Wood County Health Commissioner Ben Batey is also worried about the cuts coming from Washington.

“Any time we’re talking about reducing social services for people, that’s going to be troubling,” he said.

“We all want a strong military,” Batey said, referring one of the winners in Trump’s budget. “But when it’s at the cost of a lot of our programs that help people, it’s concerning.”

On the chopping block in the budget proposal is the WIC nutrition program, which helps provide nutritious food for pregnant women, infants and young children.

“If we’re not taking into account how we take care of kids, that’s disturbing,” Batey said.

Batey is unsure how the funding will look once it gets through the federal process, then goes through the state budget process. He worries that cuts will “drastically affect a program at our level.”

Dave Steiner, director of the Wood County Planning Commission, is concerned about the Community Development Block Grants, which appear to be a front row target in the budget cuts.

“Given the way the winds are blowing in Washington, I wouldn’t be surprised if they were on the chopping block,” Steiner said.

Mulvaney claimed the grants to local communities “don’t do any good.” Steiner has seen otherwise, over and over and over.

In Wood County, the CDBGs have been used by small communities to put in sewer projects and waterlines, to fix storm sewers, and to make public buildings and sidewalks ADA accessible. Without those grants, many little towns could never raise enough funding to complete such projects, Steiner said.

“It would have quite a negative impact” if the funds were slashed, he said. “Especially for little communities.”

The funding is also used for the CHIP housing improvement program, which helps low income families with emergency repairs like replacing a broken furnace or fixing holes in a roof.

“A lot of elderly use that program,” Steiner said. “All that could be wiped off the plate.”

The Home Energy Assistance Program is also at risk, despite the fact that in 2015 the program helped 667 Wood County households heat their homes.

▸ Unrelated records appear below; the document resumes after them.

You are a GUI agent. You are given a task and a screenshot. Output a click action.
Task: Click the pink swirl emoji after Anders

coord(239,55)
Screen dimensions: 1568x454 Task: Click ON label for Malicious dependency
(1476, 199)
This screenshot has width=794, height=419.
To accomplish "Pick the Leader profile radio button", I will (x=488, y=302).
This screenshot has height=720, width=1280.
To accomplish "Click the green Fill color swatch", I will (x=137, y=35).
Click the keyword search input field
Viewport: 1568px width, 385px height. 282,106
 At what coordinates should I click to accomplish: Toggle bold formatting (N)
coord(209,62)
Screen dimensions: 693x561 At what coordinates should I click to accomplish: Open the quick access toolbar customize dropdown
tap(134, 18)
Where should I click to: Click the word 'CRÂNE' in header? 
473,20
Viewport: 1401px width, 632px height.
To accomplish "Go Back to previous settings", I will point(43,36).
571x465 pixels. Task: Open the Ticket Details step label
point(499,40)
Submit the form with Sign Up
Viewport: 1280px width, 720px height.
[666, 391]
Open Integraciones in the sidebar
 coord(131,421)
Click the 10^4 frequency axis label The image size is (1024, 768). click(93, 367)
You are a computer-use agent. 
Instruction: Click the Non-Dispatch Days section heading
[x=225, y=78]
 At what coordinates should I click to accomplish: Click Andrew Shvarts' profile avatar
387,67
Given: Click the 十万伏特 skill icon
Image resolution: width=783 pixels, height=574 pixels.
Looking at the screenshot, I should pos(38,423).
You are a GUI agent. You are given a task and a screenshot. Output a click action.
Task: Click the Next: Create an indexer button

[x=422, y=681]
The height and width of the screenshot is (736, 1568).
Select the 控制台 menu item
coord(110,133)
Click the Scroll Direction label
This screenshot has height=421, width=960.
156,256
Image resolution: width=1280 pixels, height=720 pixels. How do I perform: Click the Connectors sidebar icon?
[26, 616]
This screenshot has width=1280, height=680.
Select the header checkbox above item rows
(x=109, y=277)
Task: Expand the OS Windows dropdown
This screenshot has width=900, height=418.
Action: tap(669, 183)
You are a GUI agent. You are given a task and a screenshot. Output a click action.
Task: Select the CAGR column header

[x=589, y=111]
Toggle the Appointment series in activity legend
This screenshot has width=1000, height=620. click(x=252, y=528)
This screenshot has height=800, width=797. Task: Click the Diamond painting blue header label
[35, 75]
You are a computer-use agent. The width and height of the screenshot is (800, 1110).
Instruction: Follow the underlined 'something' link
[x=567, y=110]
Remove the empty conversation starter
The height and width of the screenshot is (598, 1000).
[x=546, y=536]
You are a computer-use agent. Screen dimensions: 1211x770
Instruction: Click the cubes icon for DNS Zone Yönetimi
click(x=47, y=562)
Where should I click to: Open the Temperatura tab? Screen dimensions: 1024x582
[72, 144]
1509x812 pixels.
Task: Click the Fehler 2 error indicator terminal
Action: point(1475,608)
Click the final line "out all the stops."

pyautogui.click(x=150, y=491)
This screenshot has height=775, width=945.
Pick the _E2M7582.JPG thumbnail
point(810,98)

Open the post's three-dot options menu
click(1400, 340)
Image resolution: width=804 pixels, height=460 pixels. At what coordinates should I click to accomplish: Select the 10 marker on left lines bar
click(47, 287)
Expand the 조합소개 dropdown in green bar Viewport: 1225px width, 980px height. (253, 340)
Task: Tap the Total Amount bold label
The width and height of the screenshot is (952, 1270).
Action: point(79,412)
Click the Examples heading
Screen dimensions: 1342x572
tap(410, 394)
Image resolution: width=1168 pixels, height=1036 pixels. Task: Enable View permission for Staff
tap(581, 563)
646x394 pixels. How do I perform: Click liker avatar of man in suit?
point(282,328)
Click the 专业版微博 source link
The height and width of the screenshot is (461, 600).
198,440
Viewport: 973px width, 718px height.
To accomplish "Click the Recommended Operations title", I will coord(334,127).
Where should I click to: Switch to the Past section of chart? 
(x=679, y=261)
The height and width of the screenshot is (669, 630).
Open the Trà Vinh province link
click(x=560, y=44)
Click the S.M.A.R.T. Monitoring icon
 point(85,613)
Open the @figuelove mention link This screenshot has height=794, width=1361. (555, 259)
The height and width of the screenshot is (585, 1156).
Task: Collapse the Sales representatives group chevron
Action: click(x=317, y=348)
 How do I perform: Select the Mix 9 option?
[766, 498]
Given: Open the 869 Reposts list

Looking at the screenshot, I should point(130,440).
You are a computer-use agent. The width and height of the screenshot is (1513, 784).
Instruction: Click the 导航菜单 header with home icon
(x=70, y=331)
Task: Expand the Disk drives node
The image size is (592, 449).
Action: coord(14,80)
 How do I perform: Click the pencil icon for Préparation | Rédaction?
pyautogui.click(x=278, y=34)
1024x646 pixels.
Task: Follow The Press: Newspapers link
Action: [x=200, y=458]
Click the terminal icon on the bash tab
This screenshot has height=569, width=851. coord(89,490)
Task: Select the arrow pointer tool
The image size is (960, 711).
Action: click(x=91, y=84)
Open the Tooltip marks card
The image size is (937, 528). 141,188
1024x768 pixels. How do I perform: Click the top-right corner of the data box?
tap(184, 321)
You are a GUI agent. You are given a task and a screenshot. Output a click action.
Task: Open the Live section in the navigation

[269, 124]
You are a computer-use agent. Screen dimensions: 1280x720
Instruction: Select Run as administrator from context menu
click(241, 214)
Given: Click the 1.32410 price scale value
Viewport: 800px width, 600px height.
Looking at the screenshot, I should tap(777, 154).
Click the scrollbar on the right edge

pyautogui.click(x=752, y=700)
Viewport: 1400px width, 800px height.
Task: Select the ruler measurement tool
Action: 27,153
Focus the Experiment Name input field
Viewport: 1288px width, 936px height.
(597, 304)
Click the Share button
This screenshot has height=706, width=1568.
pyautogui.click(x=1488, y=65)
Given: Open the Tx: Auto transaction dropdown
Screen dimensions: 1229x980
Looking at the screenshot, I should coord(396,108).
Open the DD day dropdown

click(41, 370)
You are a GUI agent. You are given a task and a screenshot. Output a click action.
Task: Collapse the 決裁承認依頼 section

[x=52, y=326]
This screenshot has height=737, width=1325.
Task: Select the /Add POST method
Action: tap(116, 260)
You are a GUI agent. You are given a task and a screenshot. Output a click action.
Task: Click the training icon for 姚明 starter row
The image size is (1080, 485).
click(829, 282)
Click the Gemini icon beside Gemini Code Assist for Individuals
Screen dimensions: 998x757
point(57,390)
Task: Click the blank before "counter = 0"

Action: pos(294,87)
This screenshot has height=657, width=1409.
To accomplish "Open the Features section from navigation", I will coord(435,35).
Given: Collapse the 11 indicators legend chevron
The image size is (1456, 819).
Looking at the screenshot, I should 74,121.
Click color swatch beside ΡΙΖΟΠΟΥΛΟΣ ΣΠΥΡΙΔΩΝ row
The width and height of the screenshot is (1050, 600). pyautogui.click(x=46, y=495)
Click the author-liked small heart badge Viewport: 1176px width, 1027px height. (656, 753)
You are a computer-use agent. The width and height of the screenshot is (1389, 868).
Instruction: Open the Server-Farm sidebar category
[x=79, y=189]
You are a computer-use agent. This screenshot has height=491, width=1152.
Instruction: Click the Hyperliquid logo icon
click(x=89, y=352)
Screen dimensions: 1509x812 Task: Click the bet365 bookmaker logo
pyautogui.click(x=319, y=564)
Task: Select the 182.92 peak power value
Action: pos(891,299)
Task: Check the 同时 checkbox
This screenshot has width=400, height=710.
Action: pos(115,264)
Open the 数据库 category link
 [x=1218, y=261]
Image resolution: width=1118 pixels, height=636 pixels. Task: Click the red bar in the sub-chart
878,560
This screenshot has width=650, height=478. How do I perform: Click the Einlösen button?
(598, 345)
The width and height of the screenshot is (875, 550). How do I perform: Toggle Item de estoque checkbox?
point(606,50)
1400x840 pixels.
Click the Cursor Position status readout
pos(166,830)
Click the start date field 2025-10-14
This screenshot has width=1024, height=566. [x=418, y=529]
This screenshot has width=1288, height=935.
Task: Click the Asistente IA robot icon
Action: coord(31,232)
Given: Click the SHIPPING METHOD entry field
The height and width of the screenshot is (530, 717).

In many cases, those families were facing possible utility shut-offs.

Mulvaney also targeted Community Learning Centers that provide before and after school programming, plus summer programs. He said the programs had failed to help children in schools.

That statement was also debunked locally.

Wood County Educational Service Center Superintendent Kyle Kanuckel said the local Community Learning Centers have been providing services for kids for 17 years. This year, 1,500 children are being served.

“We have the data that shows that’s not true,” Kanuckel said of the criticism from the Trump administration. “It’s a little disappointing that no one has even asked us.”

The centers provide learning programs, tutoring, exercise programs and nutritious meals – year round.

“It’s a complete program,” Kanuckel said. “It’s extremely valuable.”

Kanuckel realizes this is early in the budget process, and numbers will be juggled before any cuts are final.

“We don’t want to panic too much,” he said. “But it’s going to impact our community significantly.”

U.S. Rep. Bob Latta, R-Bowling Green, was contacted about the proposed budget cuts and responded with the following emailed statement. “It’s important to remember that this proposal is just the beginning – not the end – of the federal budgetary process. As the House prepares its budget, the authorizing and appropriations committees will thoroughly review the fiscal priorities for our nation.”